CYRIL EDWARD POWER 1872-1951
Born in Bury St Edmunds, East Anglia, Power originally followed in the footsteps of his father and pursued a successful career as an architect. At the outbreak of the First World War, he was commissioned into the Royal Flying Corps, an experience that would affect him deeply for the rest of his life. It has been speculated that the horrors he saw and experienced during air raids contributed significantly to his sharp change of careers in the early 1920s; he left his wife and family and moved to London with the young artist Sybil Andrews. The pair would remain in a close working partnership until the late 1930s, exploring revolutionary art practices and enrolling in the Grosvenor School, where Power became both a student and a teacher. He exhibited in the First Exhibition of British Lino-Cuts in 1929 at the Redfern Gallery and continued to exhibit regularly in London and abroad.
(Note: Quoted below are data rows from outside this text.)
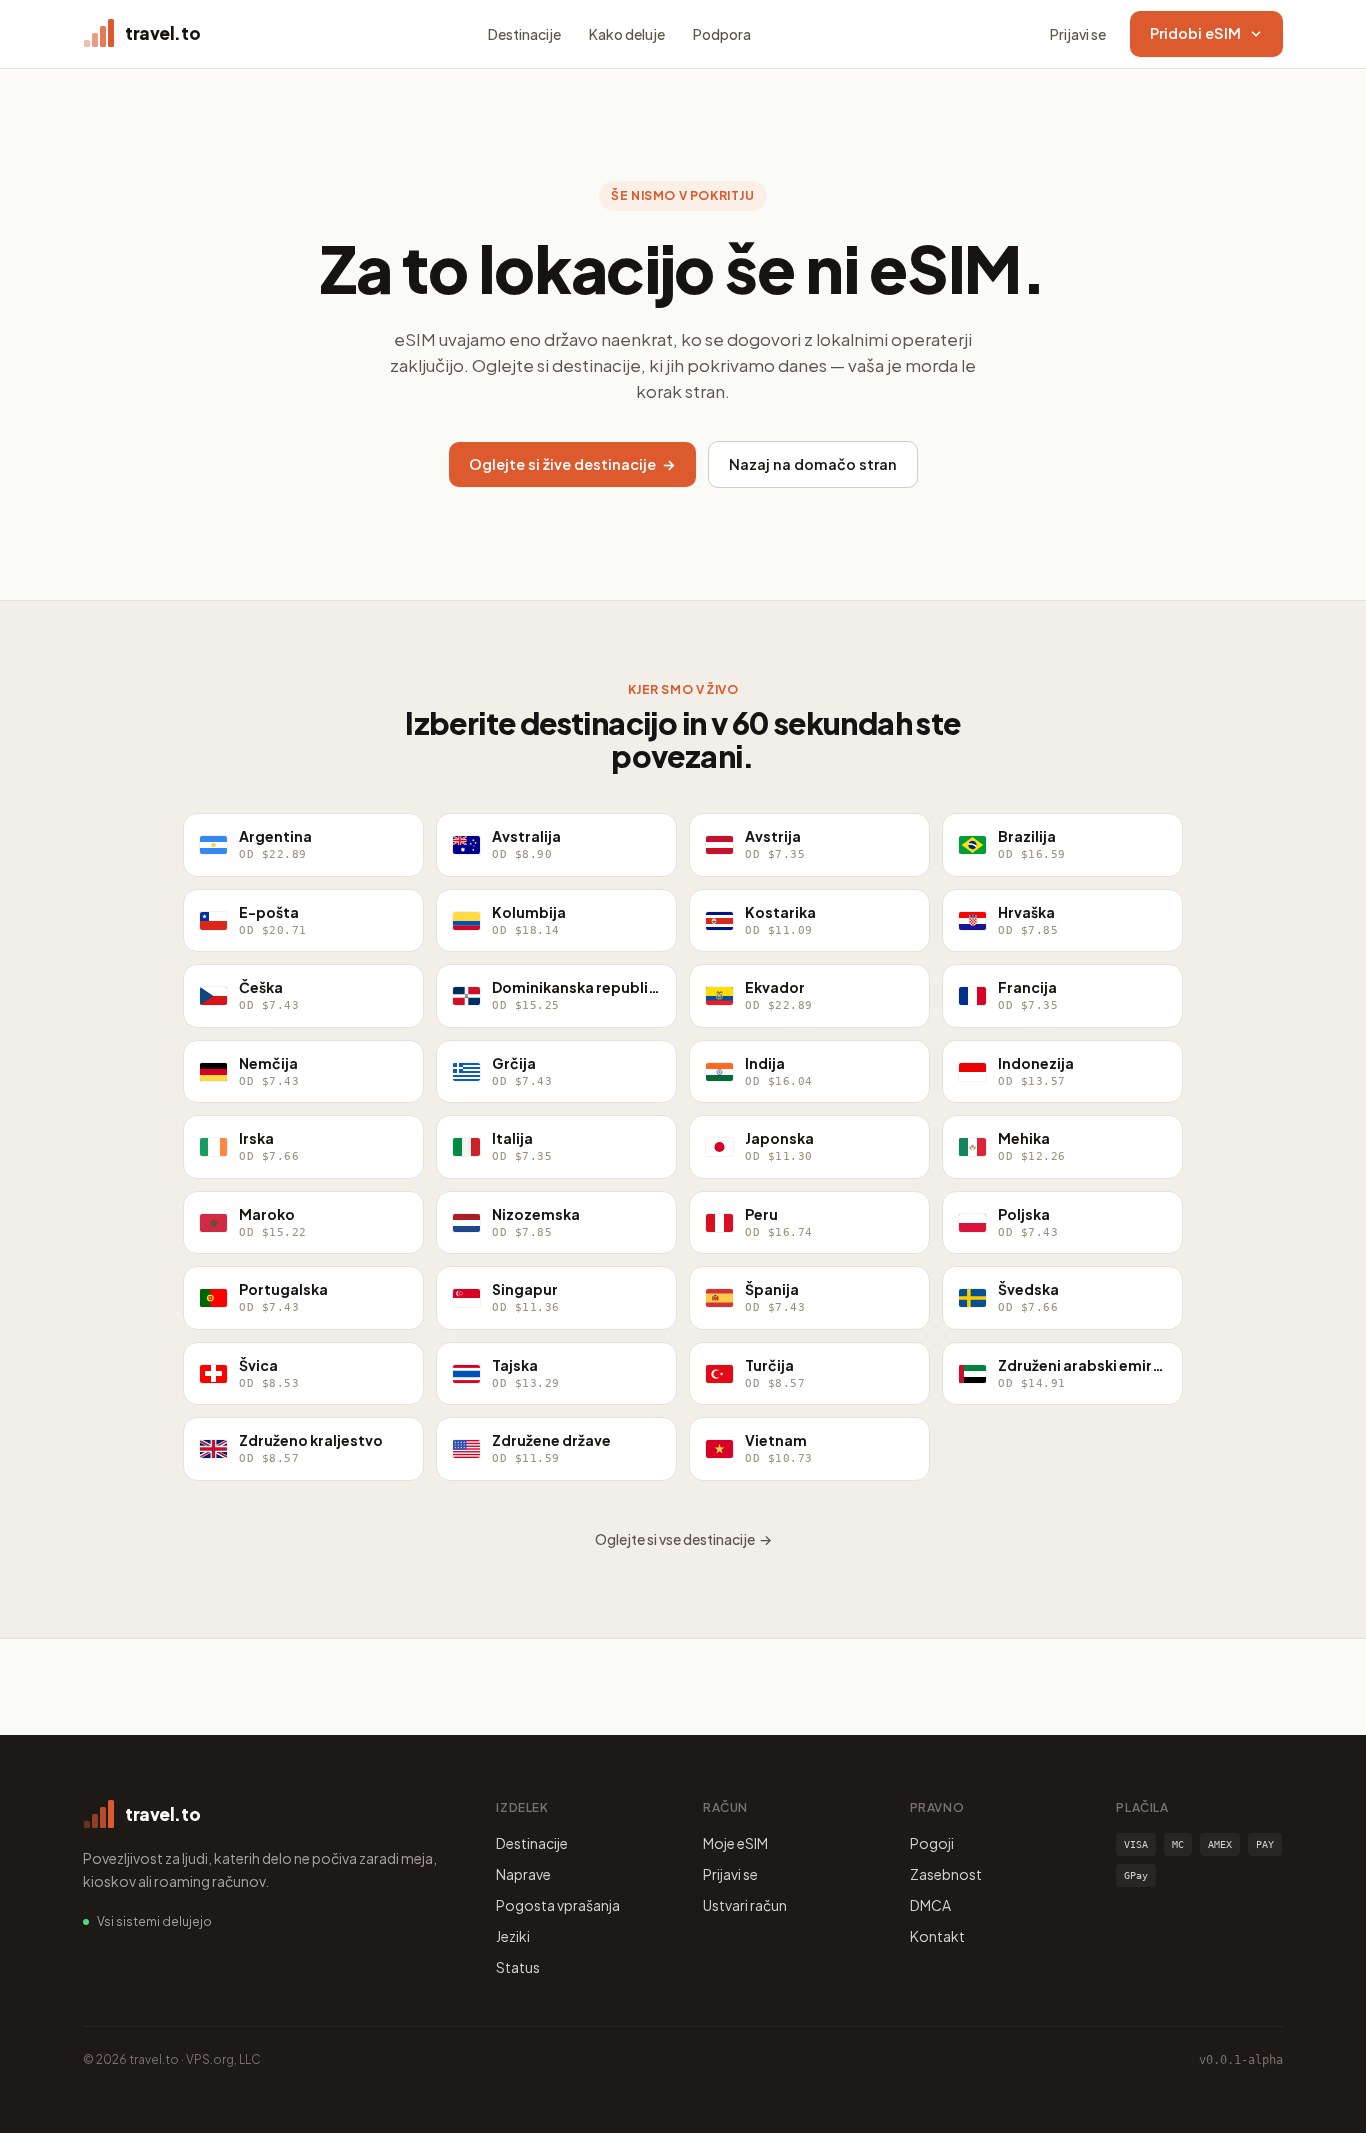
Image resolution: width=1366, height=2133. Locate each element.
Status (518, 1967)
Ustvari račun (745, 1905)
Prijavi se (1078, 34)
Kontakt (937, 1936)
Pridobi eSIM (1195, 33)
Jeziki (513, 1936)
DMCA (930, 1905)
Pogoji (932, 1843)
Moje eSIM (735, 1843)
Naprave (523, 1874)
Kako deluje (627, 34)
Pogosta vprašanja (558, 1905)
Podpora (722, 34)
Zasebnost (946, 1874)
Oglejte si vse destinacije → (683, 1539)
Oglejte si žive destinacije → (572, 464)
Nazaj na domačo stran (813, 464)
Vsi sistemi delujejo (154, 1921)
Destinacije (524, 34)
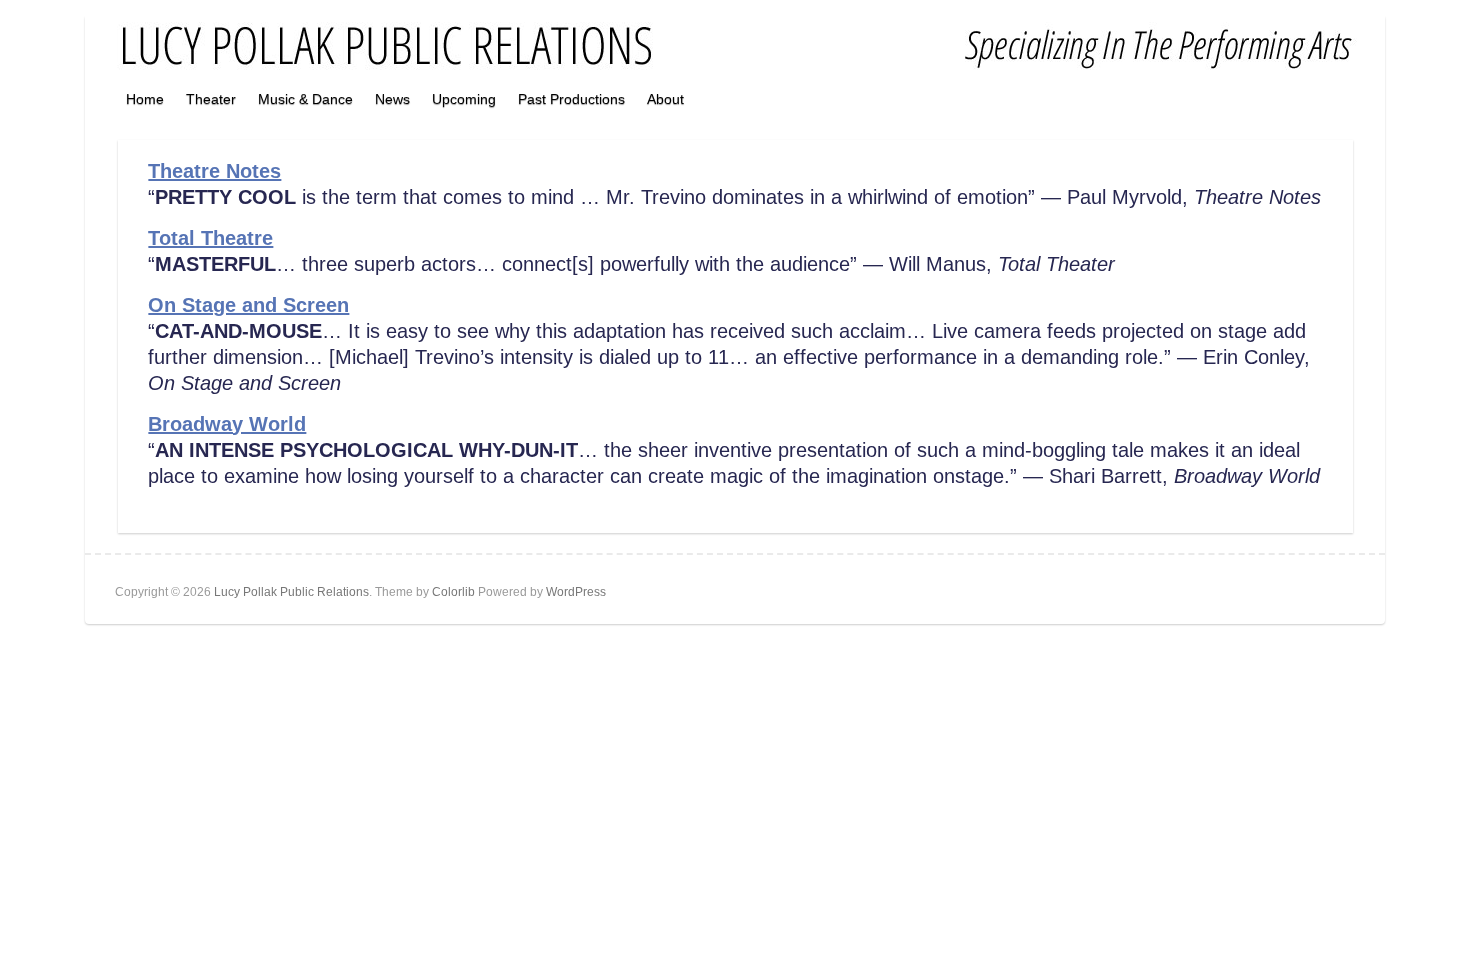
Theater (211, 99)
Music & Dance (305, 99)
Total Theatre (210, 238)
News (392, 99)
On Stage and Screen (248, 305)
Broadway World (227, 424)
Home (145, 99)
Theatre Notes (214, 171)
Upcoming (464, 99)
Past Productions (571, 99)
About (665, 99)
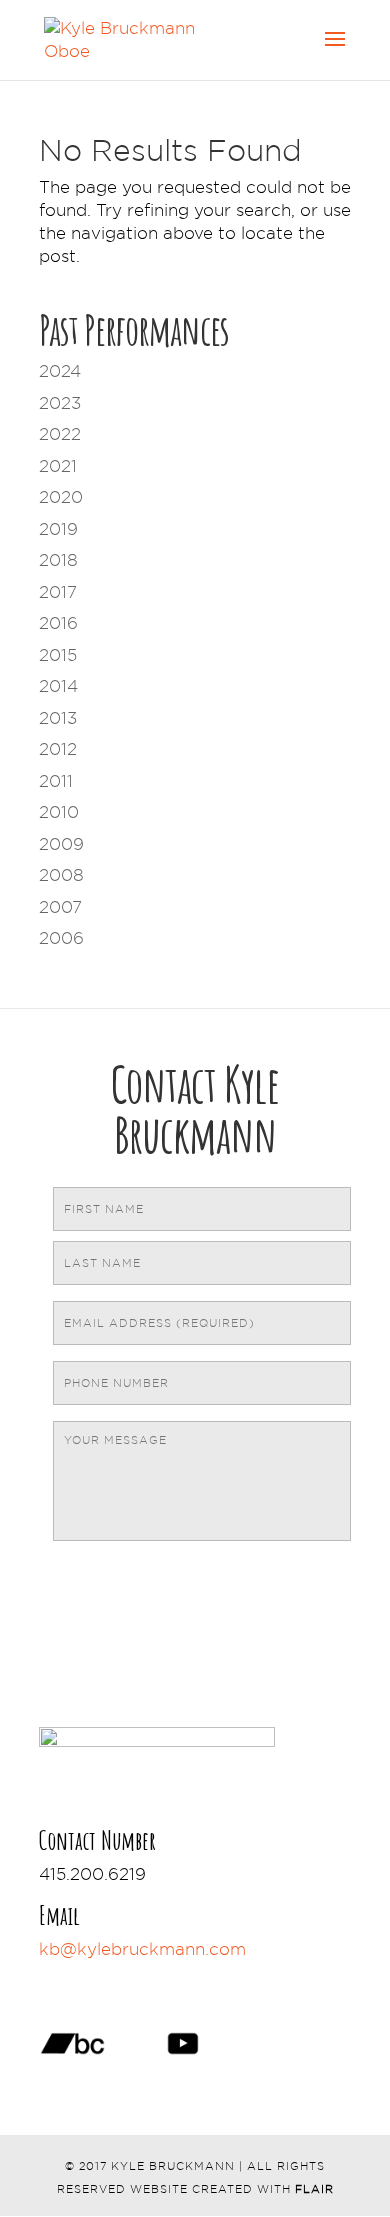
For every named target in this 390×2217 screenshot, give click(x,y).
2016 (58, 623)
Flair (314, 2189)
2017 (58, 592)
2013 (58, 718)
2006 (61, 938)
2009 (61, 844)
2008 (61, 875)
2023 (60, 403)
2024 (60, 371)
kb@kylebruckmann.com (142, 1949)
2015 (58, 655)
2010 (59, 812)
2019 (58, 529)
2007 (60, 907)
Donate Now (129, 1979)
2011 (56, 781)
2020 (61, 497)
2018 (58, 560)
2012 (58, 749)
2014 (58, 686)
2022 (60, 434)
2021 (58, 466)
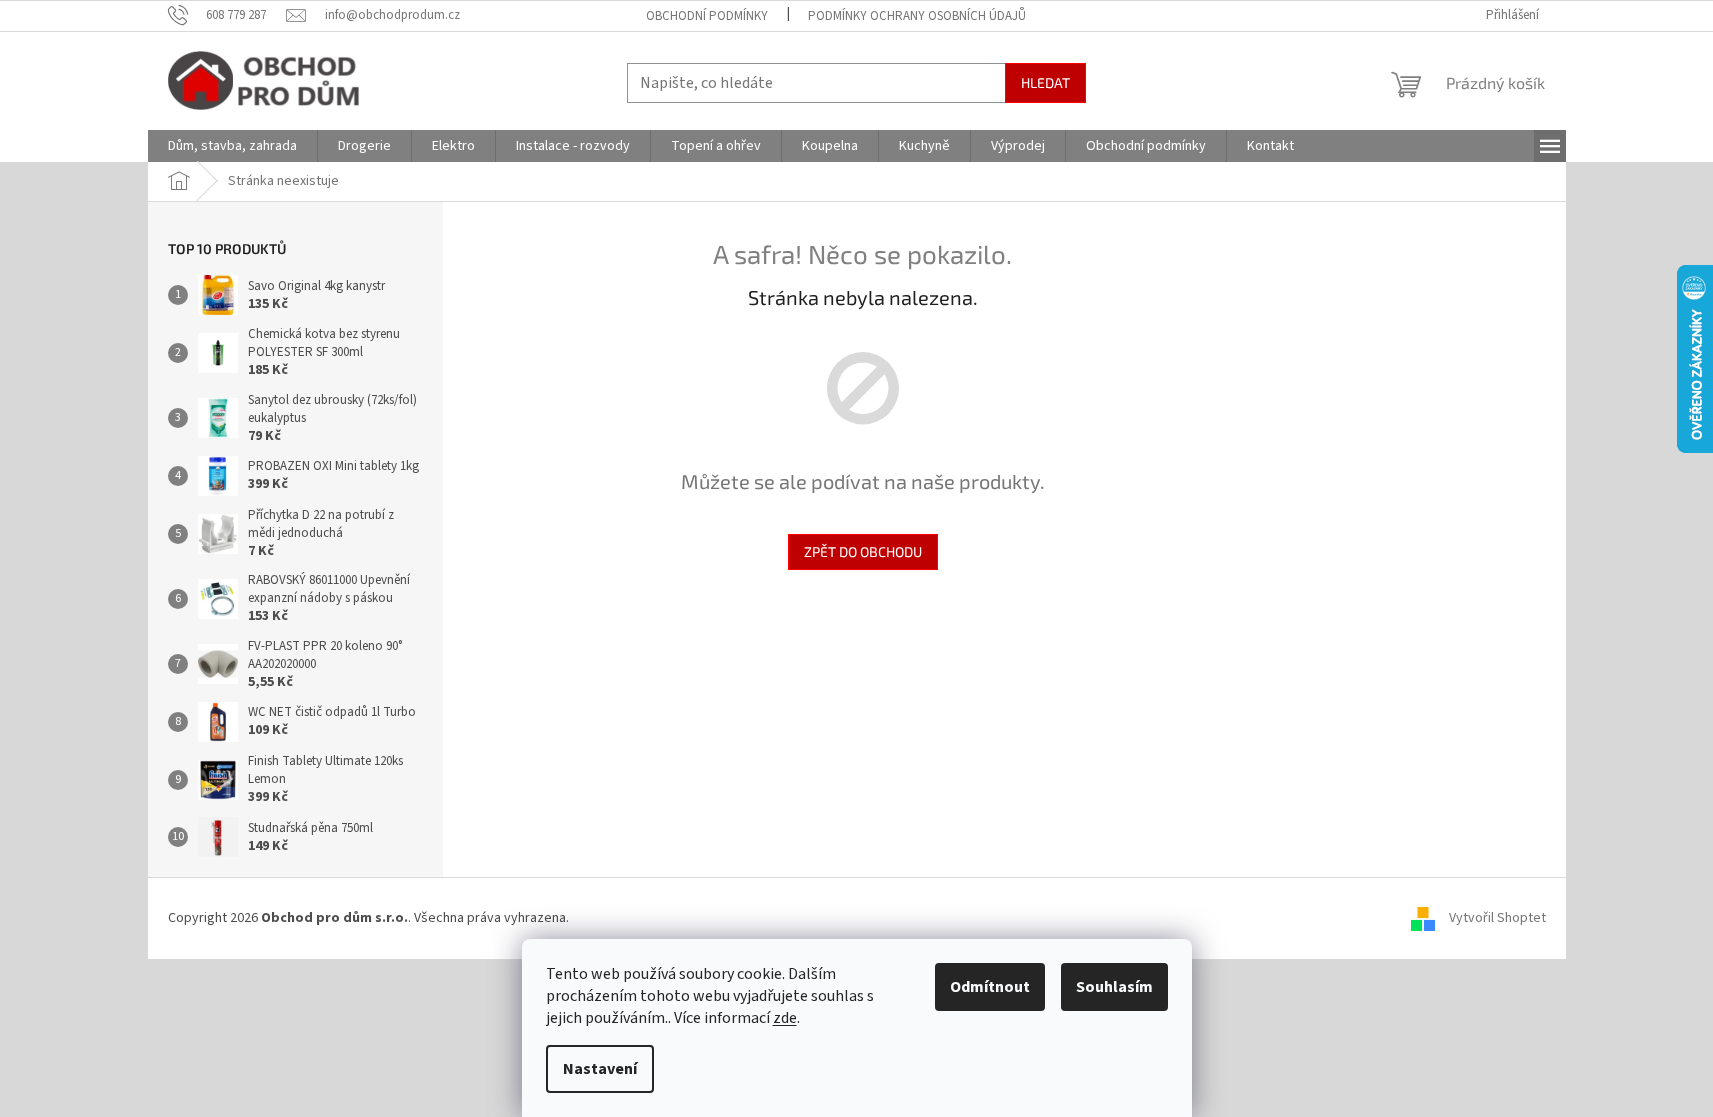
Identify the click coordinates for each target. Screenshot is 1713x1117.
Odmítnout (990, 987)
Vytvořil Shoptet (1497, 918)
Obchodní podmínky (707, 16)
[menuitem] (232, 146)
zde (785, 1018)
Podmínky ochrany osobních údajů (917, 16)
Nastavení (600, 1069)
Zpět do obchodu (863, 551)
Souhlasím (1114, 987)
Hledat (1045, 82)
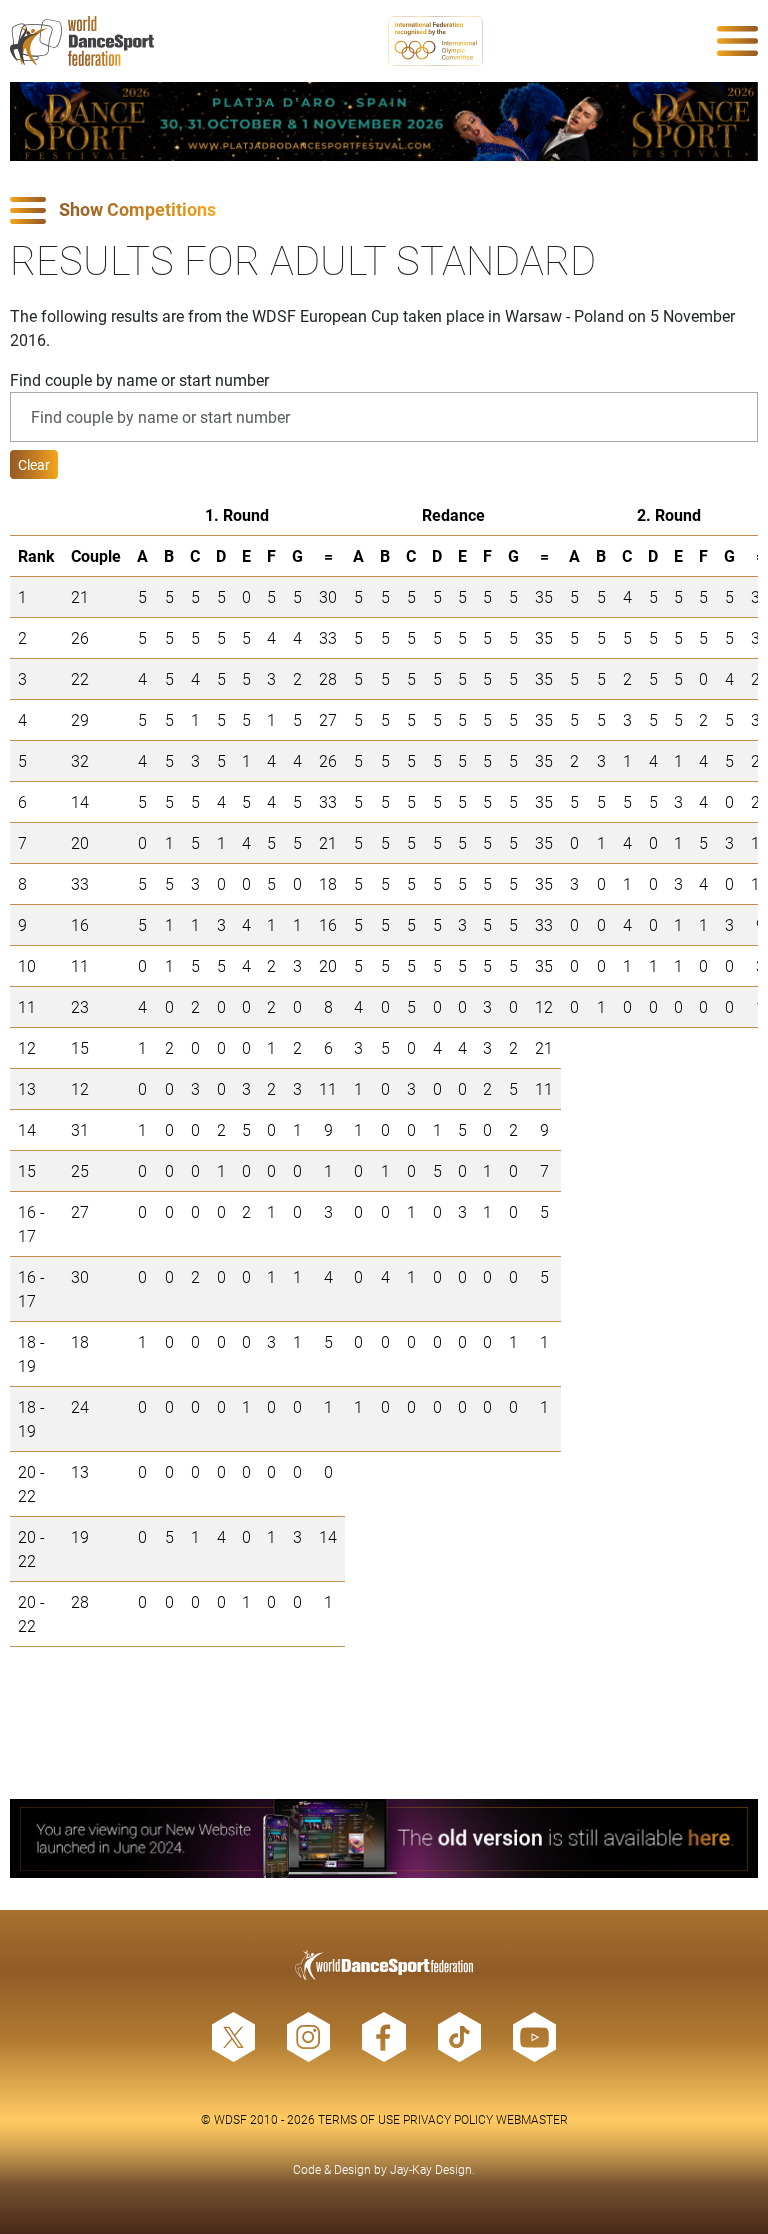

Perhaps the best known of the Grosvenor School artists, Power worked prolifically up until the outbreak of the Second World War, sharing a studio with Andrews until 1938. He worked as a surveyor for the Heavy Rescue Squad at Wandsworth Town Hall during the war, while also lecturing on painting and linocuting in New Malden and Kingston. Although he painted and did some etching, it is his linocuts which truly display his masterful handling of curves, colour, form and line as he captures the pace and rhythm of modern life .
His work is held in collections worldwide, including the British Museum, National Gallery of Australia, and the Museum of Modern Art, New York.